Ilustrado por Alen Holgado
«Dulce» es una de las muchas etiquetas positivas que el cerebro adjudica para invitarnos a que repitamos de ese alimento, a que volvamos a buscar ese placer. A un buen filete también le da una etiqueta apetitosa, aunque no sea dulce. El humo de los filetes en la sartén posee un olor que nos parece atractivo; sin embargo, el plástico, al quemarse, libera un humo muy poco apetecible. Porque los
cerebros que en el pasado han puesto etiquetas favorables a alimentos sanos han conseguido que sus dueños estén bien alimentados. Pero el cerebro no comprueba la calidad de los productos, ni sabe detectar si un alimento tiene ATP. Simplemente viene fabricado de serie para opinar si le gusta o no.
En algún momento del pasado pudo haber individuos con cerebros que le decían a su dueño que el carbón sabía dulce, invitando a repetir de ese alimento. Pero estos curiosos individuos estarían peor alimentados que los portadores de cerebros que opinaban que el melocotón sabe dulce. En este panorama no es difícil intuir que tendrían más hijos los comedores de melocotones que los de carbón. Además, como ocurre que los hijos se parecen en su fisiología a los padres porque se fabrican a partir de ellos, generación tras generación los comedores de melocotones se volverían mayoría. Así, cada vez habría más individuos en los que la opinión del cerebro, que es el que manda, estaría en consonancia con la opinión de su fisiología, hasta llegar a la desaparición total de los malnutridos.
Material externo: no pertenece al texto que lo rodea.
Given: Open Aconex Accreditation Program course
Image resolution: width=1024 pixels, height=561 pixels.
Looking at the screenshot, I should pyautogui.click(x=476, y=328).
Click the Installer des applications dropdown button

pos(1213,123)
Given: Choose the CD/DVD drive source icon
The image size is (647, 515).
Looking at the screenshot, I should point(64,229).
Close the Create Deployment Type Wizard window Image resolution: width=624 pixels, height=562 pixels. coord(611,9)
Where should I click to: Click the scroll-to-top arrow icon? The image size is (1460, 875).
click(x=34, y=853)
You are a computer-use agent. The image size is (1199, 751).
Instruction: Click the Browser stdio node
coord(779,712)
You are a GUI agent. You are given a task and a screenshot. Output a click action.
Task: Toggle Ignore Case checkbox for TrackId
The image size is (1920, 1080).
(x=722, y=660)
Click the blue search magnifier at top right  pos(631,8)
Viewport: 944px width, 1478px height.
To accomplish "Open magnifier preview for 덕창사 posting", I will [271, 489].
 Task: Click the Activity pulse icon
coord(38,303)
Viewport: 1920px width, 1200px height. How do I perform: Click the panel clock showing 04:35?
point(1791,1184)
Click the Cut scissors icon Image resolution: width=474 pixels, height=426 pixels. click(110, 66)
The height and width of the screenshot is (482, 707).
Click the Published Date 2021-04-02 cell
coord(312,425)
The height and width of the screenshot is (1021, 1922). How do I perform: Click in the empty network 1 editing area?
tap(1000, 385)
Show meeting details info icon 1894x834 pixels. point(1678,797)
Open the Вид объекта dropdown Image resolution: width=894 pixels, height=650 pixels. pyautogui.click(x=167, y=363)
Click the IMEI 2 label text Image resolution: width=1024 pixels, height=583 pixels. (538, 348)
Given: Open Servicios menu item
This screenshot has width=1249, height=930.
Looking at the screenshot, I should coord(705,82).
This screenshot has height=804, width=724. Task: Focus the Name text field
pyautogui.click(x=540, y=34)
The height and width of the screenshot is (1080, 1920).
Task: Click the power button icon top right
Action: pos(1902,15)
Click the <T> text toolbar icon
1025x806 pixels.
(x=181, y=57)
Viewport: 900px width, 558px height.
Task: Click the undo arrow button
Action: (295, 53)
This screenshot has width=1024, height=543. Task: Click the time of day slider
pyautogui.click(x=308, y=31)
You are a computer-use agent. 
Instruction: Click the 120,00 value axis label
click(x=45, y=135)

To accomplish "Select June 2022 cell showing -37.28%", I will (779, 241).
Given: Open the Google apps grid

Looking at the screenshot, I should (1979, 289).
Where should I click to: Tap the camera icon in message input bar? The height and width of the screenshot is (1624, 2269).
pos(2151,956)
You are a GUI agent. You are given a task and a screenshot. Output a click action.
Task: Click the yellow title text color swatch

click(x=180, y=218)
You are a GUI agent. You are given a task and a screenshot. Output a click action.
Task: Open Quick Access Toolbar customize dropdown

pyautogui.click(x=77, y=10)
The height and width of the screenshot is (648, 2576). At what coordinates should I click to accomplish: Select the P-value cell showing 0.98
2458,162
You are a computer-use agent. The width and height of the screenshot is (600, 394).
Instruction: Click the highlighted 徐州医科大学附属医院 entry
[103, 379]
Si hoy en día no vemos a nadie que coma carbón es porque todos somos descendientes de gente con un cerebro al que le gustaban otras cosas más sanas y que por ello vieron aumentadas las probabilidades de reproducirse. Si hubo (o vuelve a haber) alguna vez humanos cuyo cerebro y sentido del gusto los condujeran a preferir la carne en mal estado al pan o a los melocotones, les fue demasiado mal y se extinguieron (y si reaparecen, se volverán a extinguir).